赤い液体が満たされた水槽に漂う、己の分身たちが見詰めていた光景だった。
暗い研究所に突然警報が鳴り響く。
陰鬱な部屋の其処彼処に派手なライトが点滅し、慌しく研究者達が逃げ惑う。
それをただ見詰めていた幾つもの紅い瞳に、一人の少女の姿が映った。
彼女は鮮やかな身のこなしで醜悪に蠢く研究者達を切り伏せて、水槽の前までやってきた。
ほっそりとした身体を覆う漆黒の上下。 右手には鋭く輝く細身の刀。
あれほどの人間を切り伏せながら、返り血一つ浴びることなく其処に立つ少女は凛として美しく、少年の心を惹き着けた。

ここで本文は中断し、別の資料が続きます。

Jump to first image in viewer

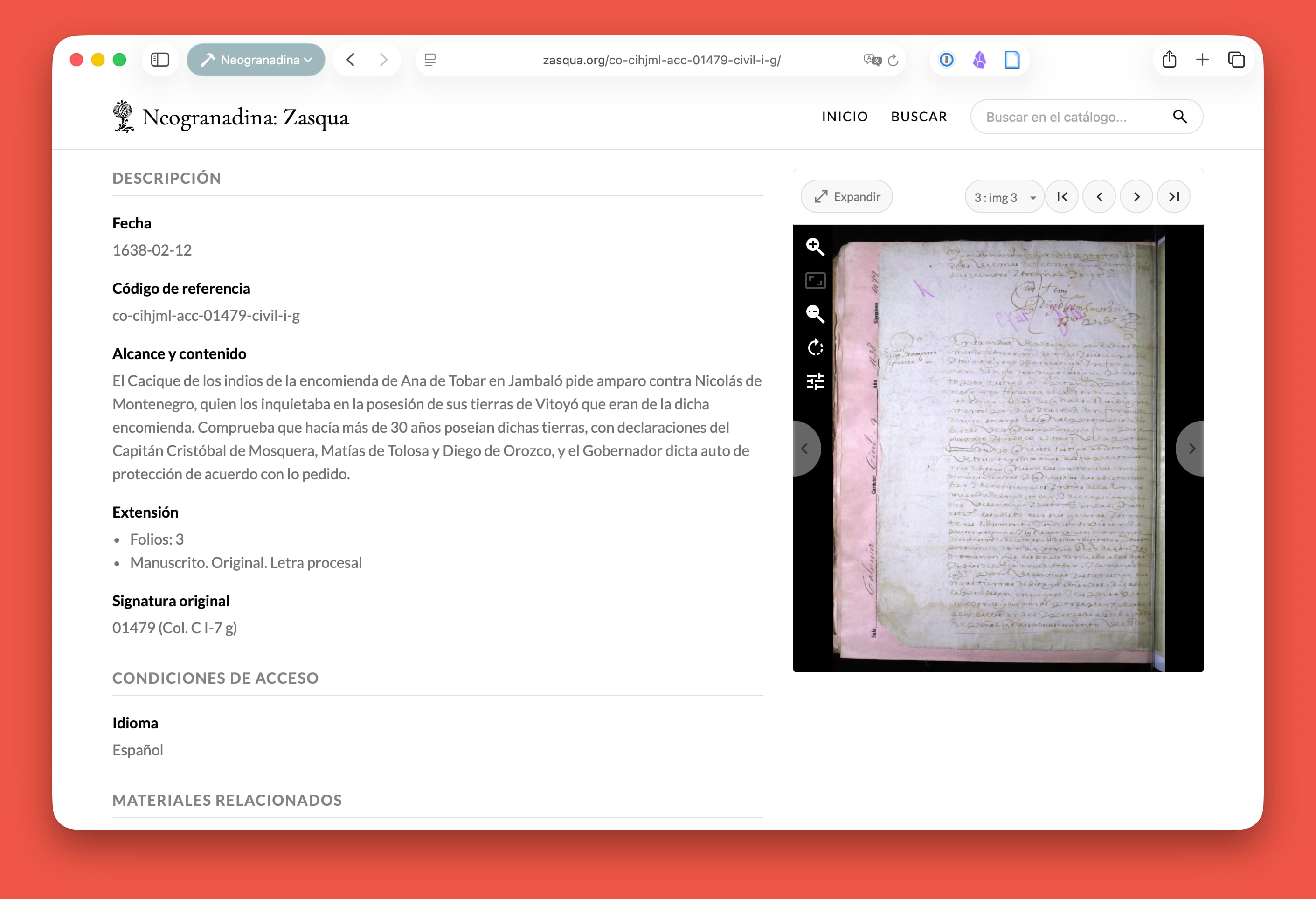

少女は顔の半分を覆うバイザーを外すと、悲しみに翳る深紅の瞳で、水槽に漂う沢山の少年を見詰める。しばらくそのまま立ち尽くしていた少女は、誰かに呼ばれたのか後ろを振り返って一つ肯く。再び水槽の中に視線を戻すと、両の手を水槽のガラスに翳して澄んだ紅い光を生み出す。少女が僅かに手を振ると、紅い光は少年達の体を包み込む。
それを揺れる瞳で見詰めた少女は、最後に一つ静かに呟き、その力を弾けさせた-------
そこで見ていた光景が途切れた。
白銀の少年の心に残ったのは、悲しげに揺らめく深紅の瞳と。
静かに呟かれた少女の言葉と、最後に見せた憂いを秘めた笑顔の残像。